Your task
For each record that follows, write out an identical copy.

Stored records
◇ ◇ ◇ ◇ ◇

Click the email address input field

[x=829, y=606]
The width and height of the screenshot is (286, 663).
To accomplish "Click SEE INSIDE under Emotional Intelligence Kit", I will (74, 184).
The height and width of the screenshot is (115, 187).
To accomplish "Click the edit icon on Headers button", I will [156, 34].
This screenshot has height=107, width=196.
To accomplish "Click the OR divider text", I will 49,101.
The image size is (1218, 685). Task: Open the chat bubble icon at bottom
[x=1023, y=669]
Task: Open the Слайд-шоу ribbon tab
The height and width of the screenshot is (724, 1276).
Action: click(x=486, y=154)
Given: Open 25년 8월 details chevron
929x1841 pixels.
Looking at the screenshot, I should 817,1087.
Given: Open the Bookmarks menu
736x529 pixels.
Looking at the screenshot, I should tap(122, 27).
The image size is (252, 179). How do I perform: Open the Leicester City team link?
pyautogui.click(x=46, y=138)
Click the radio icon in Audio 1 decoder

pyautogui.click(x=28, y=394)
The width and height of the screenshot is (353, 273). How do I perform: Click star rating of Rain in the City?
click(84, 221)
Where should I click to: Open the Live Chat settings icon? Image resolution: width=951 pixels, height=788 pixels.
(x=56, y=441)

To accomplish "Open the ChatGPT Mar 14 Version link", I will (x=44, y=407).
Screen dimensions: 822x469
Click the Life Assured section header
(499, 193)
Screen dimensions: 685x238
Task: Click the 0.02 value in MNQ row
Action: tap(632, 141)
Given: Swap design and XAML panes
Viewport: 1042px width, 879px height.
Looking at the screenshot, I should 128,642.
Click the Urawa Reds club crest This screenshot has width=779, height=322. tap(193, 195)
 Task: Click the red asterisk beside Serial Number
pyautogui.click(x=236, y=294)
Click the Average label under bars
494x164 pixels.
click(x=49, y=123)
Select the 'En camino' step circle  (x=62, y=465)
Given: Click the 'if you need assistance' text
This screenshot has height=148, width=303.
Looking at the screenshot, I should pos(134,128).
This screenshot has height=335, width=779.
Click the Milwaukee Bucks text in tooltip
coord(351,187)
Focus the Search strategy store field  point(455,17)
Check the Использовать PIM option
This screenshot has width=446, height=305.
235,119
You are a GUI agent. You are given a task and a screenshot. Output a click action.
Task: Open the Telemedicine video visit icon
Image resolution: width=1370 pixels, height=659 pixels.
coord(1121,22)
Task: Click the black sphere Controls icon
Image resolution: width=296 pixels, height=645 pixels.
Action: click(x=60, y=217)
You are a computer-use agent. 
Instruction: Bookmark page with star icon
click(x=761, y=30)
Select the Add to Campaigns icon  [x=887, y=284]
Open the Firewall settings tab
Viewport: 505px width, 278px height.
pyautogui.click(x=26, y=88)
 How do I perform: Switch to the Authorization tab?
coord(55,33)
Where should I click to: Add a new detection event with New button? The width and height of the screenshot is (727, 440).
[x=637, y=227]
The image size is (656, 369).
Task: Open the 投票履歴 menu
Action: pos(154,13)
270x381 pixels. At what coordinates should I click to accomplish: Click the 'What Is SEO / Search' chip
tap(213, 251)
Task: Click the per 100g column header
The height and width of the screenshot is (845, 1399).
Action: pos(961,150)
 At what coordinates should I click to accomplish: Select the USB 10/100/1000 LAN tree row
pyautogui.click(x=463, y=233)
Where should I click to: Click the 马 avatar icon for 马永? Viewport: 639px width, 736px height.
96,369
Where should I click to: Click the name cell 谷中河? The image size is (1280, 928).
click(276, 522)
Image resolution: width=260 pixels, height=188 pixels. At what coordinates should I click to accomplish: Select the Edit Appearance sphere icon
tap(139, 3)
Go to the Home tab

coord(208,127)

◇ ◇ ◇ ◇ ◇

Exercise response
Click the email address input field

[x=829, y=606]
The width and height of the screenshot is (286, 663).
To accomplish "Click SEE INSIDE under Emotional Intelligence Kit", I will (74, 184).
The height and width of the screenshot is (115, 187).
To accomplish "Click the edit icon on Headers button", I will [156, 34].
This screenshot has height=107, width=196.
To accomplish "Click the OR divider text", I will 49,101.
The image size is (1218, 685). Task: Open the chat bubble icon at bottom
[x=1023, y=669]
Task: Open the Слайд-шоу ribbon tab
The height and width of the screenshot is (724, 1276).
Action: click(x=486, y=154)
Given: Open 25년 8월 details chevron
929x1841 pixels.
Looking at the screenshot, I should 817,1087.
Given: Open the Bookmarks menu
736x529 pixels.
Looking at the screenshot, I should tap(122, 27).
The image size is (252, 179). How do I perform: Open the Leicester City team link?
pyautogui.click(x=46, y=138)
Click the radio icon in Audio 1 decoder

pyautogui.click(x=28, y=394)
The width and height of the screenshot is (353, 273). How do I perform: Click star rating of Rain in the City?
click(84, 221)
Where should I click to: Open the Live Chat settings icon? Image resolution: width=951 pixels, height=788 pixels.
(x=56, y=441)

To accomplish "Open the ChatGPT Mar 14 Version link", I will (x=44, y=407).
Screen dimensions: 822x469
Click the Life Assured section header
(499, 193)
Screen dimensions: 685x238
Task: Click the 0.02 value in MNQ row
Action: tap(632, 141)
Given: Swap design and XAML panes
Viewport: 1042px width, 879px height.
Looking at the screenshot, I should 128,642.
Click the Urawa Reds club crest This screenshot has width=779, height=322. tap(193, 195)
 Task: Click the red asterisk beside Serial Number
pyautogui.click(x=236, y=294)
Click the Average label under bars
494x164 pixels.
click(x=49, y=123)
Select the 'En camino' step circle  (x=62, y=465)
Given: Click the 'if you need assistance' text
This screenshot has height=148, width=303.
Looking at the screenshot, I should pos(134,128).
This screenshot has height=335, width=779.
Click the Milwaukee Bucks text in tooltip
coord(351,187)
Focus the Search strategy store field  point(455,17)
Check the Использовать PIM option
This screenshot has width=446, height=305.
235,119
You are a GUI agent. You are given a task and a screenshot. Output a click action.
Task: Open the Telemedicine video visit icon
Image resolution: width=1370 pixels, height=659 pixels.
coord(1121,22)
Task: Click the black sphere Controls icon
Image resolution: width=296 pixels, height=645 pixels.
Action: click(x=60, y=217)
You are a computer-use agent. 
Instruction: Bookmark page with star icon
click(x=761, y=30)
Select the Add to Campaigns icon  [x=887, y=284]
Open the Firewall settings tab
Viewport: 505px width, 278px height.
pyautogui.click(x=26, y=88)
 How do I perform: Switch to the Authorization tab?
coord(55,33)
Where should I click to: Add a new detection event with New button? The width and height of the screenshot is (727, 440).
[x=637, y=227]
The image size is (656, 369).
Task: Open the 投票履歴 menu
Action: pos(154,13)
270x381 pixels. At what coordinates should I click to accomplish: Click the 'What Is SEO / Search' chip
tap(213, 251)
Task: Click the per 100g column header
The height and width of the screenshot is (845, 1399).
Action: pos(961,150)
 At what coordinates should I click to accomplish: Select the USB 10/100/1000 LAN tree row
pyautogui.click(x=463, y=233)
Where should I click to: Click the 马 avatar icon for 马永? Viewport: 639px width, 736px height.
96,369
Where should I click to: Click the name cell 谷中河? The image size is (1280, 928).
click(276, 522)
Image resolution: width=260 pixels, height=188 pixels. At what coordinates should I click to accomplish: Select the Edit Appearance sphere icon
tap(139, 3)
Go to the Home tab

coord(208,127)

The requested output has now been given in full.